The Charlie Munger principles to invest and live by
The iconic investor left a lengthy record of the keys to his success, delivered with his trademark bluntness and humour
CHARLIE Munger, who worked with Warren Buffett to build Berkshire Hathaway into a global investing powerhouse, died on Thursday (Nov 28) at the age of 99. Among his many contributions, Munger was a prolific armchair philosopher, whose speeches and interviews included hundreds – maybe thousands – of nuggets about how to invest and live well.
Blunt, witty and scholarly in his assessments, here is my distillation of the Munger philosophy and how he lived by it. The overarching principles are mined from his remarks at Berkshire shareholder meetings and his classic 2007 commencement address to the USC Gould School of Law, which can be found here.
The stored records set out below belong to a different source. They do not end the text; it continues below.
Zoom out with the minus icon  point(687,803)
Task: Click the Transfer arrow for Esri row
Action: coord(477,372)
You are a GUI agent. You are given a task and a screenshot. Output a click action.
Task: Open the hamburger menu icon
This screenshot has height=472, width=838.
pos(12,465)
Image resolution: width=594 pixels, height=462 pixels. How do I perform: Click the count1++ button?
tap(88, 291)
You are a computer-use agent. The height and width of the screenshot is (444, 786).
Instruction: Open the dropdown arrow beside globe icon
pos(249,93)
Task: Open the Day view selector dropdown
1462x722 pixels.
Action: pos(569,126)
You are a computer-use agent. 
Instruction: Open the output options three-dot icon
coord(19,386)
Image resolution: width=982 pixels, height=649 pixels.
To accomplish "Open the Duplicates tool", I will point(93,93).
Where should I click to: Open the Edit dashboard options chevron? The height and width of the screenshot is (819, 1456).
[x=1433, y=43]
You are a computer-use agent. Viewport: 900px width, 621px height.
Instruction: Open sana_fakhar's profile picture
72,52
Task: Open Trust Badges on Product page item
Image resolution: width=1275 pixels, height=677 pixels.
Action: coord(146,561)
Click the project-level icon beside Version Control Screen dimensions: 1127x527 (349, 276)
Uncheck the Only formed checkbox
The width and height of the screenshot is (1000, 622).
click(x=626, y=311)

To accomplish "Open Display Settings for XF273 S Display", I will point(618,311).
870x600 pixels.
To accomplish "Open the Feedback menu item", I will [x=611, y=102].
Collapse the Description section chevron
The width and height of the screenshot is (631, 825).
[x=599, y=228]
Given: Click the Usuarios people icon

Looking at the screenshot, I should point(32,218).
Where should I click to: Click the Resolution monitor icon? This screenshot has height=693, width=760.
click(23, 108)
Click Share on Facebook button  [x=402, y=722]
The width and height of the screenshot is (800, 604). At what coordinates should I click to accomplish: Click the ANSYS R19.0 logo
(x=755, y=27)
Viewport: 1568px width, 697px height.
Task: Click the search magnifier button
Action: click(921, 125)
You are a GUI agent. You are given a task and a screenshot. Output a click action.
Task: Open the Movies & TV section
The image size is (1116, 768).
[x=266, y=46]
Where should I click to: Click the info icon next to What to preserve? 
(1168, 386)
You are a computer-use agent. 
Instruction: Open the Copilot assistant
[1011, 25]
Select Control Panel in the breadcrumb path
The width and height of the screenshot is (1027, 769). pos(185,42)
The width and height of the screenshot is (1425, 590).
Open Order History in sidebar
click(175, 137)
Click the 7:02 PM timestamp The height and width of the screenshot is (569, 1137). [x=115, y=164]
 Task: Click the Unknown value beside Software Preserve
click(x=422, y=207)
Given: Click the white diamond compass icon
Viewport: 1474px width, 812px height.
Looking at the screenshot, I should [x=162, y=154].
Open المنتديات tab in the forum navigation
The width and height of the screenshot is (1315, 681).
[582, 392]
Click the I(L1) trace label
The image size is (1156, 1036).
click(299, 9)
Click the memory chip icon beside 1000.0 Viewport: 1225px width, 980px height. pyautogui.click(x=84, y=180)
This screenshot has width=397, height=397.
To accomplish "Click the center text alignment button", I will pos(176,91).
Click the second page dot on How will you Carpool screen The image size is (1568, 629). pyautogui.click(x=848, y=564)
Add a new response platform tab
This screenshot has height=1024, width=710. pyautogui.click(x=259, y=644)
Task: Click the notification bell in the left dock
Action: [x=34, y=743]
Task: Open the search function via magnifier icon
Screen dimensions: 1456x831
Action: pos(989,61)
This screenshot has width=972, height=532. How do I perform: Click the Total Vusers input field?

Take a multidisciplinary approach
Munger, a lawyer by training as well as an avid poker player, credited much of his success to his interest in seemingly everything. He advocated for learning “all the big ideas in all the big disciplines”, and his talks were peppered with references to Confucius, Charles Darwin, Benjamin Franklin, Isaac Newton and even Mozart. In a way, his sweeping academic interests seemed to mirror Berkshire’s portfolio, which currently includes holdings in Apple, auto insurer Geico and See’s Candies, a conveyor of chocolates and peanut brittle.